• _Problem requirements_: Give back every record below word for word, with the pictures omitted.

• _Records shown_:
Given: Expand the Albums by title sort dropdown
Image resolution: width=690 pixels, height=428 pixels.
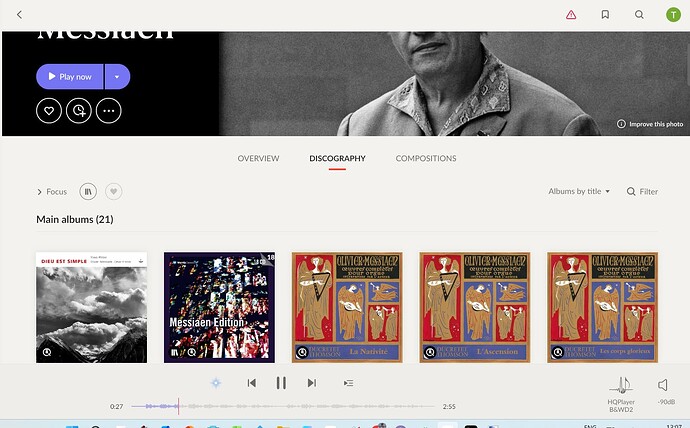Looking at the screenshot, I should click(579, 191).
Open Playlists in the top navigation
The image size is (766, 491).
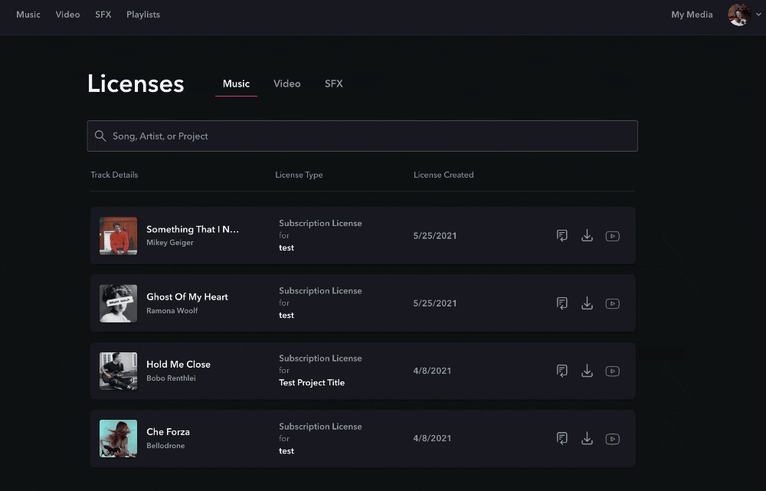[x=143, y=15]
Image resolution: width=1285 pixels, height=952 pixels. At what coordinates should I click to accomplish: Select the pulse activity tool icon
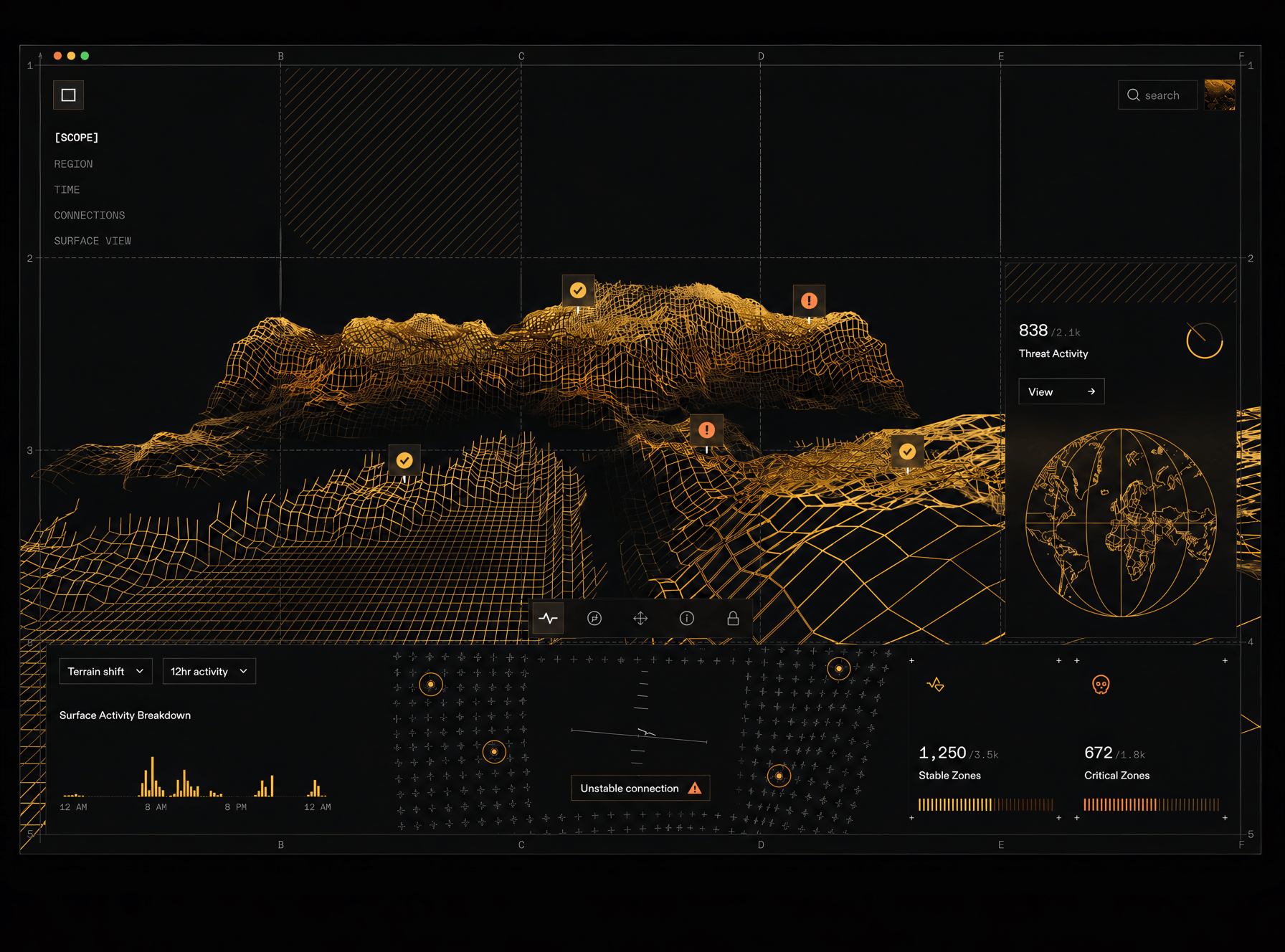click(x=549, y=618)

• _Output_:
Given: Expand the Albums by title sort dropdown
Image resolution: width=690 pixels, height=428 pixels.
Looking at the screenshot, I should click(579, 191).
Open Playlists in the top navigation
The image size is (766, 491).
[x=143, y=15]
Image resolution: width=1285 pixels, height=952 pixels. At what coordinates should I click to accomplish: Select the pulse activity tool icon
click(x=549, y=618)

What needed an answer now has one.